This 9-part blog series for SAP offers valuable insights into dealing with security and audits. Security and compliance are hot topics these days, which is why SAP Insider sat down with the SAP experts at Fastpath for a webcast Q&A and answered questions on everything from audits involving non-SAP systems in an SAP landscape to the ownership of a company’s security program and its budget.
Security and Compliance for SAP, Part 9: How Using Single and Composite Roles Affect SoD Conflicts
With SAP’s built-in functionality, supported by technology like Fastpath and experts in security, you can take the pain out of the process. By implementing processes, taking a risk-based approach, and getting the right controls in place, you can meet the demands of your auditors and ensure you have a top-notch security program. The series so far includes:
- Part 1: Using processes and a risk-based approach
- Part 2: How to handle custom transaction code
- Part 3: How to talk to auditors about non-SAP systems in an SAP landscape
- Part 4: Granting user access – who, why, and how much
- Part 5: Ownership of your security program and its budget
- Part 6: Cybersecurity is important, but don't forget about internal threats!
- Part 7: Using Fastpath With SAP GRC And Non-SAP Identity Management Solutions
- Part 8: Comparing risks between SAP ECC and SAP CRM
Part 9, the final blog in the series, discusses single and composite roles for security.
SAP Security: How Single and Composite Roles Affect SoD Conflicts
When you create the roles in the profile generator in your SAP system, composite roles are groups or collections of how you will prorate. This might be an area in itself, but the composite roles themselves aren't contained in the specific objects that are needed in SAP to provide the access.
Let’s say those are contained in single roles. They are used both to determine when a user enters a transaction and what authorization objects are behind that transaction. It's just an easier way to create users within the system.
At Fastpath, we come in at the single rule level because that's where the actual security is contained, but we also have the information with the method between the two. It shouldn't affect your SoD conflicts, whether you use single composite roles or whether you use inherited roles. With this approach, the only thing that will be considered is determining what that user can do in the system, which is the ultimate goal. That then provides us with the access we need to compare it to the rules set, which can help your SoD no matter what roles you use.

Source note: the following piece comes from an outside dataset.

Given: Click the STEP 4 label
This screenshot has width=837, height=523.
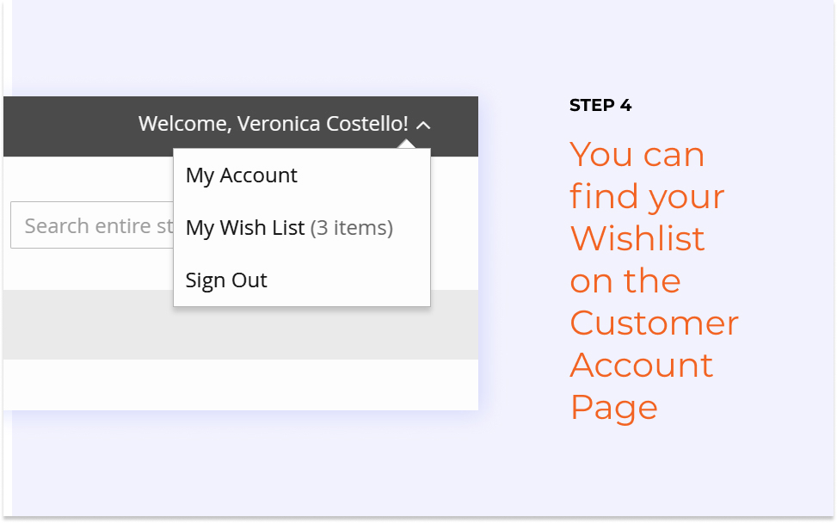Looking at the screenshot, I should pyautogui.click(x=600, y=105).
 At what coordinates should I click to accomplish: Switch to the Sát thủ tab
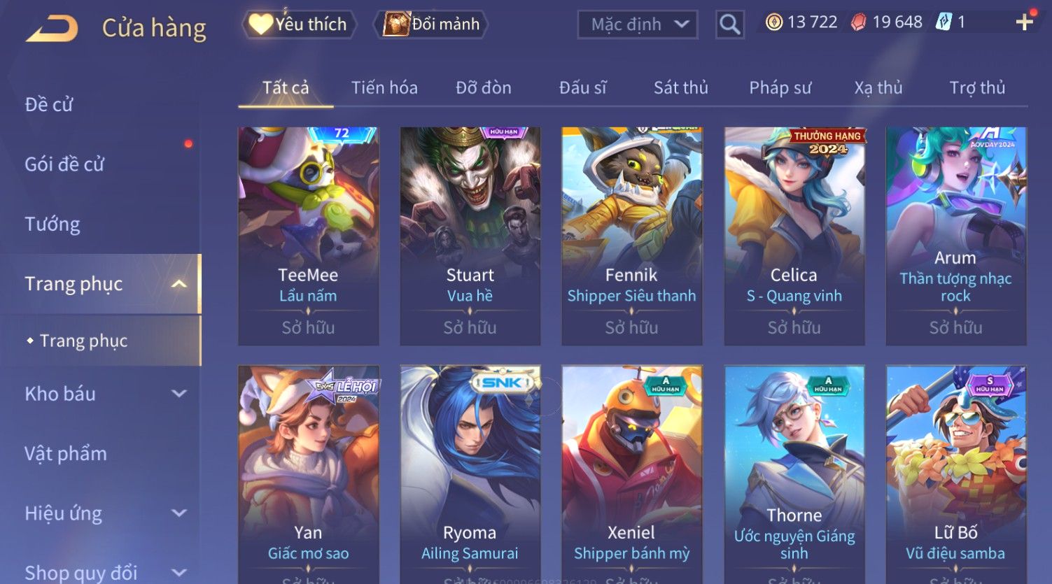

This blog series was designed to provide some expert opinions on how to make security audits less frustrating, regardless of what software you use.
If you’re using SAP, you have the advantage of built-in functionality that helps. Ultimately it boils down to having processes in place, taking a risk-based approach, and having the right controls in place to not only allow you to meet the needs of your auditors, if that situation applies, but also to make you more efficient and allow security not to be a burdensome task—and instead to be one that fits well into existing business processes and allows your IT team to easily manage, so they can get back to their day jobs.